When simplified the product `(1-1/3)(1-1/4)(1-1/5)......(1-1/n)`
becomes :

To simplify the product \((1 - \frac{1}{3})(1 - \frac{1}{4})(1 - \frac{1}{5}) \ldots (1 - \frac{1}{n})\), we can follow these steps: ### Step 1: Rewrite each term in the product Each term in the product can be rewritten as follows: \[ 1 - \frac{1}{k} = \frac{k - 1}{k} \] where \(k\) takes values from 3 to \(n\). Therefore, we can express the entire product as: \[ \prod_{k=3}^{n} \left(1 - \frac{1}{k}\right) = \prod_{k=3}^{n} \frac{k - 1}{k} \] ### Step 2: Expand the product Now, we can expand the product: \[ \prod_{k=3}^{n} \frac{k - 1}{k} = \frac{2}{3} \cdot \frac{3 - 1}{4} \cdot \frac{4 - 1}{5} \cdots \frac{n - 1}{n} \] This can be simplified as: \[ = \frac{2}{3} \cdot \frac{2}{4} \cdot \frac{3}{5} \cdots \frac{n - 1}{n} \] ### Step 3: Identify the pattern Notice that in the product, the numerator of each fraction cancels with the denominator of the next fraction.
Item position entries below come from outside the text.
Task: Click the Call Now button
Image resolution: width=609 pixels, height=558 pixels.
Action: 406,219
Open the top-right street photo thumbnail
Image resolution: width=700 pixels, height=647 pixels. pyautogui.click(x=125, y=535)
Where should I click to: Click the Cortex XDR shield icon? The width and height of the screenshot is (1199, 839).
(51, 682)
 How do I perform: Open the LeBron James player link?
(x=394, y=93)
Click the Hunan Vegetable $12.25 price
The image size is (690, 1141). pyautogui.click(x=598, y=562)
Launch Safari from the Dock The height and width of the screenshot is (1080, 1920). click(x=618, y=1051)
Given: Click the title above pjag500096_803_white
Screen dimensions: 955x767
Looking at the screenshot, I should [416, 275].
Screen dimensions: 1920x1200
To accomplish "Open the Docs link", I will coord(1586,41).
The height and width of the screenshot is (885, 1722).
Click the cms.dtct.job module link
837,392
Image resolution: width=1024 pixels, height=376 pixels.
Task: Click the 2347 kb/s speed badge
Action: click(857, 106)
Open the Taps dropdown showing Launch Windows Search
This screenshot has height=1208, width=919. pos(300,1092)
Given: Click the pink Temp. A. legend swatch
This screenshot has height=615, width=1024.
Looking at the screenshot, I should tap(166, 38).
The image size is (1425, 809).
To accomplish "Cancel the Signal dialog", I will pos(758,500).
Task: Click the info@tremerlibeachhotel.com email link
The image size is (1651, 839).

Thus, we can see that: \[ = \frac{2}{n} \] ### Step 4: Final result Therefore, the simplified product is: \[ \frac{2}{n} \] ### Conclusion The final result of the product \((1 - \frac{1}{3})(1 - \frac{1}{4})(1 - \frac{1}{5}) \ldots (1 - \frac{1}{n})\) simplifies to \(\frac{2}{n}\).